Dec 12 (Reuters) - SolGold said on Friday it was "minded to recommend" an improved offer from its top shareholder, Jiangxi Copper that values the gold and copper miner at about 842 million pounds ($1.13 billion), amid a global race for copper assets.
Jiangxi Copper's increased offer of 28 pence per share marks the Chinese company's third proposal to acquire SolGold and a 7.7% increase from its previous 26-pence-per-share bid that was rejected last month.
Ecuador-focused SolGold said its board would
tell shareholders to accept if Jiangxi Copper (JCC) makes a firm offer on those terms.
JCC's pursuit of SolGold is part of a global scramble for copper assets, with miners investing billions into acquisitions as copper demand is expected to rise on the back of investments in artificial intelligence and electric vehicles.

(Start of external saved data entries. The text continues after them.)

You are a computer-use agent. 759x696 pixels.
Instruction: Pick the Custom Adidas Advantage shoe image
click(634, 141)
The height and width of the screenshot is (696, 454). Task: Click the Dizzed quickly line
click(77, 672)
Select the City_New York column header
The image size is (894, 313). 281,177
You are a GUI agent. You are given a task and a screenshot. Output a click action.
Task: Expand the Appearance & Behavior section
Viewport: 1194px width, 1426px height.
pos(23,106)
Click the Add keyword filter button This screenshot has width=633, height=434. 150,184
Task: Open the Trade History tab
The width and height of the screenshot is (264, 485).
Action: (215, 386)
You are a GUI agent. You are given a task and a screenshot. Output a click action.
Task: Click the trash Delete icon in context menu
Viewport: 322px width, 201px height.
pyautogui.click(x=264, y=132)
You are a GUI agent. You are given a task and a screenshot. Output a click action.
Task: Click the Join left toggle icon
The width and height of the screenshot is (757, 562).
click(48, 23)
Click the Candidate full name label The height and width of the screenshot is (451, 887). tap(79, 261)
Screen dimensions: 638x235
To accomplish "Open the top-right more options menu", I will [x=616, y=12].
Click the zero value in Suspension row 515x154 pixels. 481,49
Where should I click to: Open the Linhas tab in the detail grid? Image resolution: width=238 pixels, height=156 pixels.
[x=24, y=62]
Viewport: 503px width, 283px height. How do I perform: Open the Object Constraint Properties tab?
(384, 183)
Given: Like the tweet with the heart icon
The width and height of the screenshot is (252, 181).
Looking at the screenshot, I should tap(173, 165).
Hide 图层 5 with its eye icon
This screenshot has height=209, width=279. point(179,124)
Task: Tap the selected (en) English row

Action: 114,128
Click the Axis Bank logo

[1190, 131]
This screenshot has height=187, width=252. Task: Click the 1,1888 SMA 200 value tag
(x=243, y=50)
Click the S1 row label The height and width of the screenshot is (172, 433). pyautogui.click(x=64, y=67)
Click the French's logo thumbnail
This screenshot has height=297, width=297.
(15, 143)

Miners are racing to secure copper supplies, with Anglo American and Canada's Teck Resources still awaiting regulatory approval for their proposed $53 billion merger to create the world's fifth-largest copper company.
SHARES FALL AS INVESTORS WEIGH DEAL
Despite the sweetened proposal, SolGold's shares fell more than 10% to 25.1 pence on Friday, trading below the bid price amid broader investor scepticism over big-ticket mining takeovers.
JCC's bid requires Chinese regulatory approval for outbound investment, a process the state-backed miner has already begun, though such approvals have become more complex as Beijing scrutinises overseas acquisitions.
The acquisition would give JCC control of SolGold's flagship Cascabel project in Imbabura Province, home to one of the world's largest undeveloped copper-gold deposits in South America.
JCC, whose footprint extends beyond China and Hong Kong to regions such as Peru, Kazakhstan and Zambia, holds a 12.2% stake in SolGold. It has won support from other top shareholders BHP, Newmont, and Maxit Capital, collectively representing 40.7% of shares.